Give back exactly the lines from the one holding "At what coordinates should I click to accomplish: Open" to the bottom of the material, both included, and nothing more. No pictures.

-------------------------

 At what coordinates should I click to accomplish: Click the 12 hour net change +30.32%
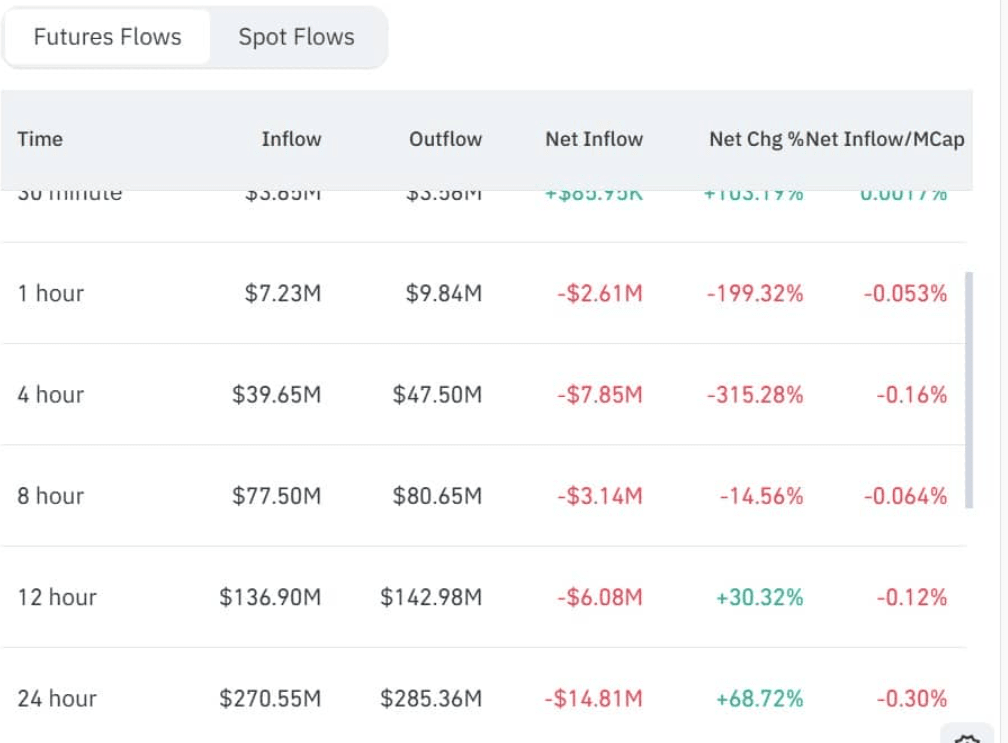[759, 597]
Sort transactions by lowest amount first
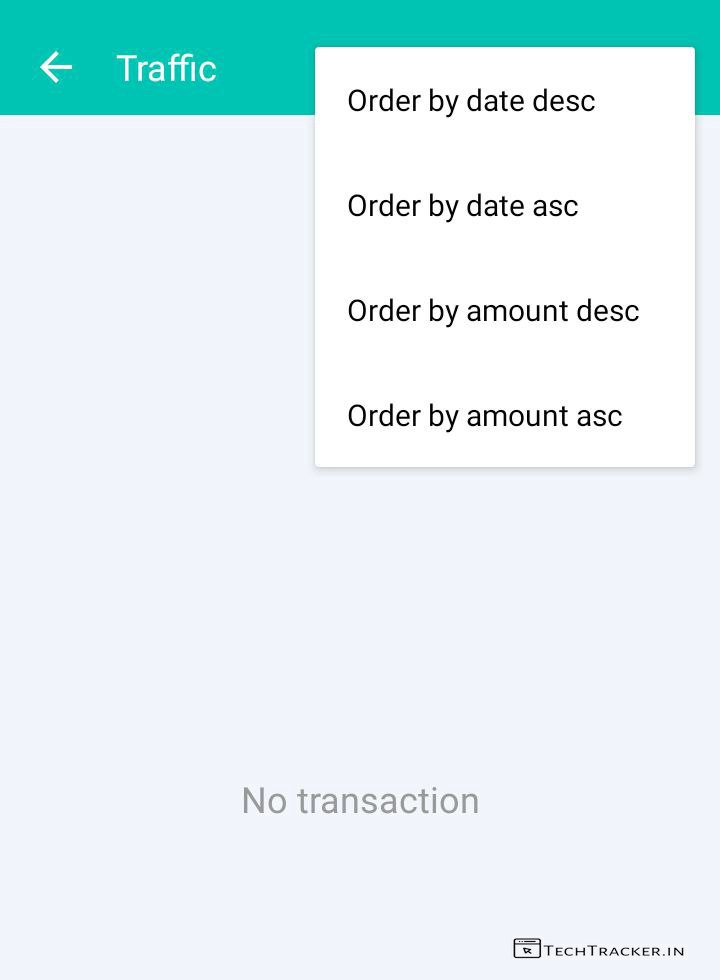 485,416
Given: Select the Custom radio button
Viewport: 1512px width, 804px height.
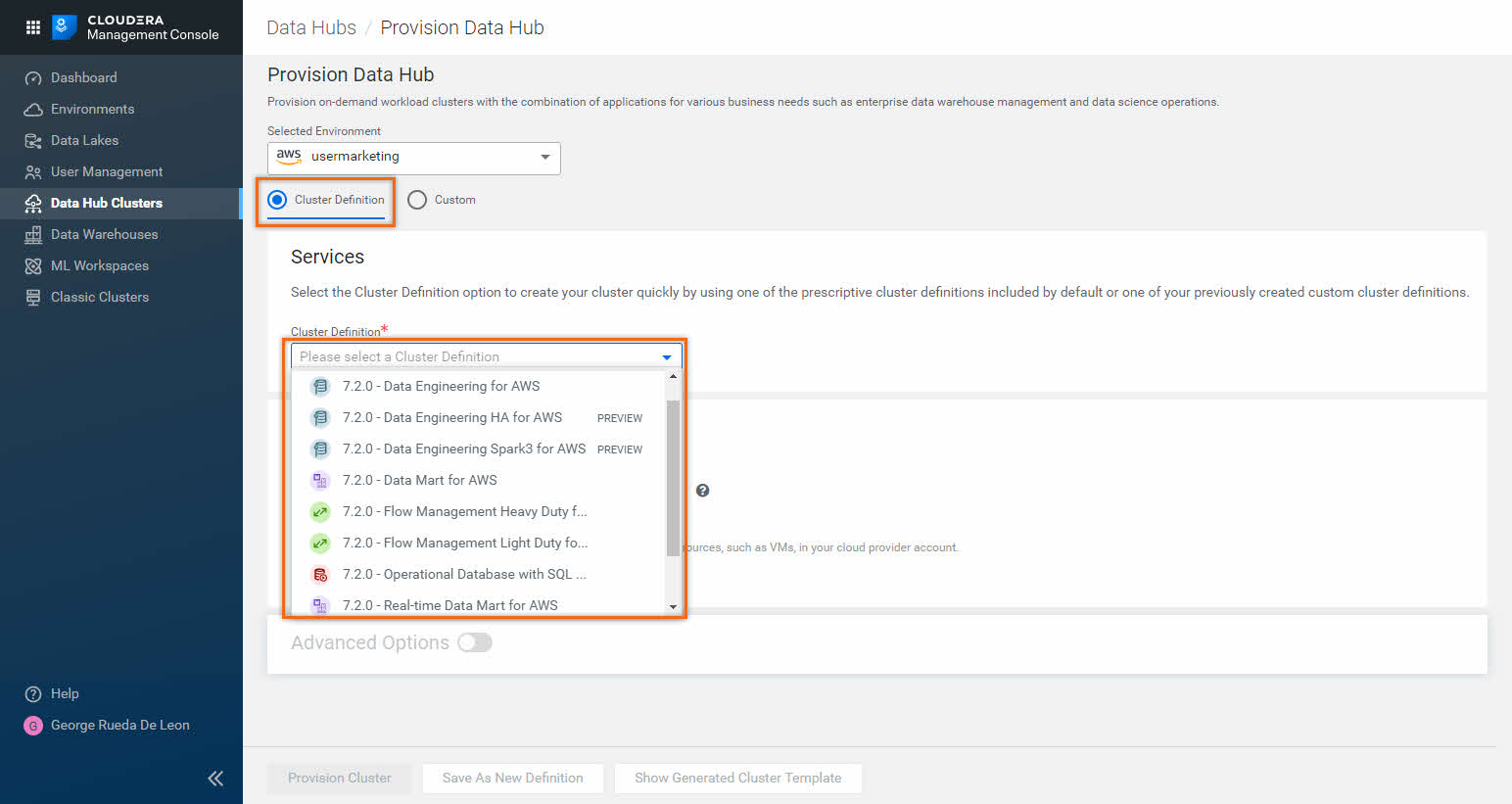Looking at the screenshot, I should (417, 200).
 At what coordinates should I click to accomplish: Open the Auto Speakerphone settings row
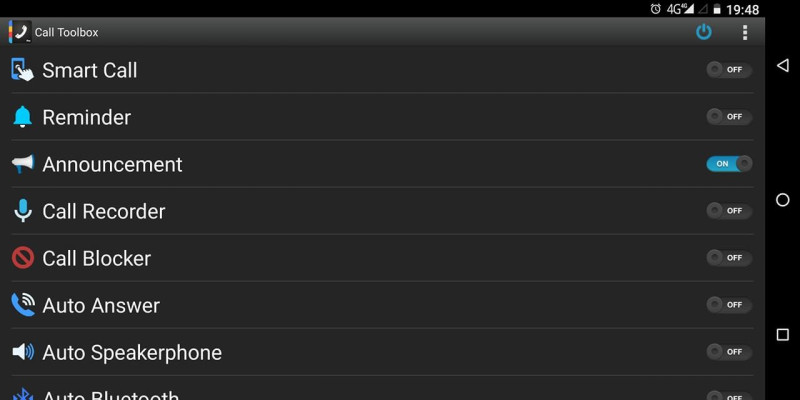pos(382,352)
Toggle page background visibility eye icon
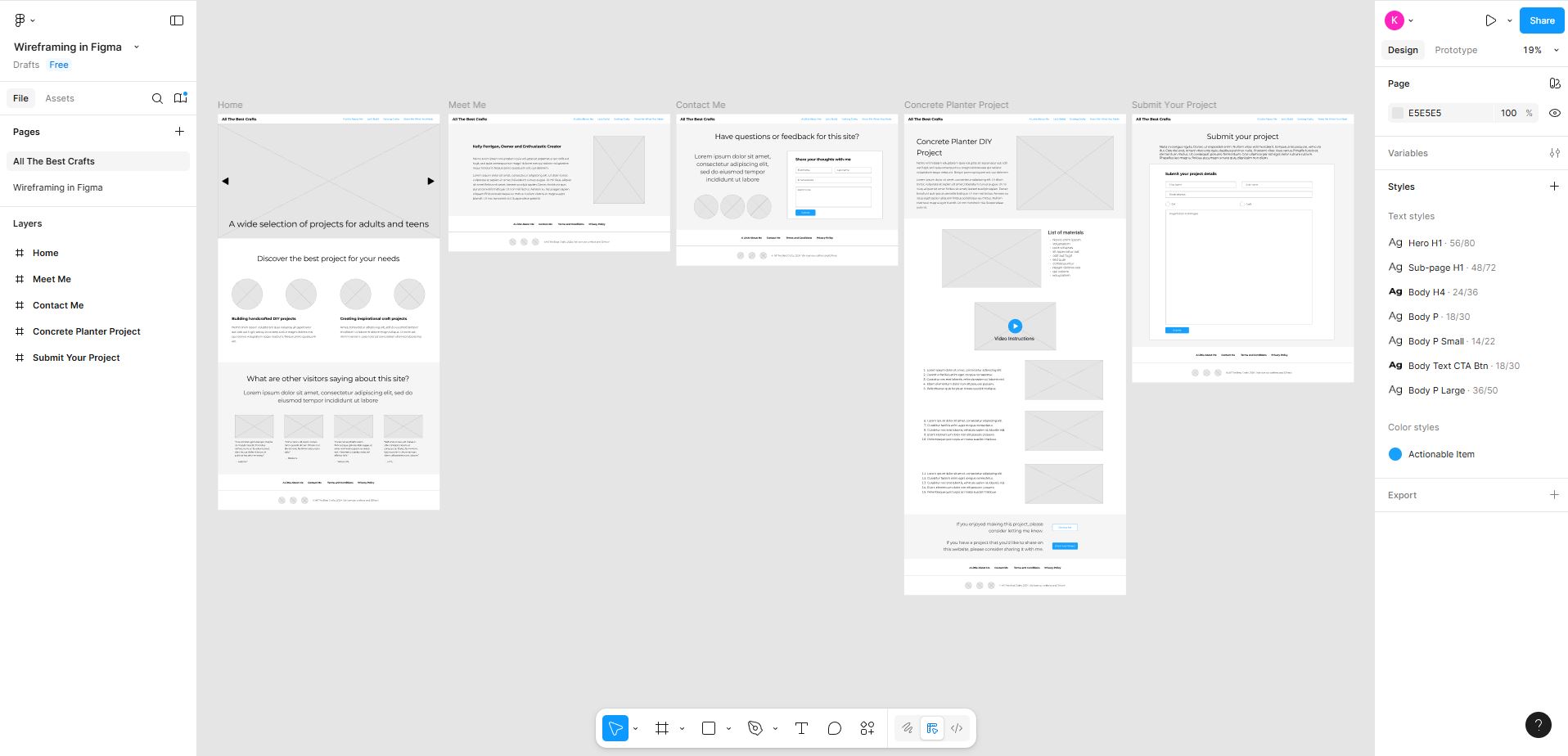Image resolution: width=1568 pixels, height=756 pixels. coord(1554,113)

-------------------------

ANSWER BOX:
 At what coordinates should I click to accomplish: Open the Auto Speakerphone settings row
pos(382,352)
Toggle page background visibility eye icon
Image resolution: width=1568 pixels, height=756 pixels. coord(1554,113)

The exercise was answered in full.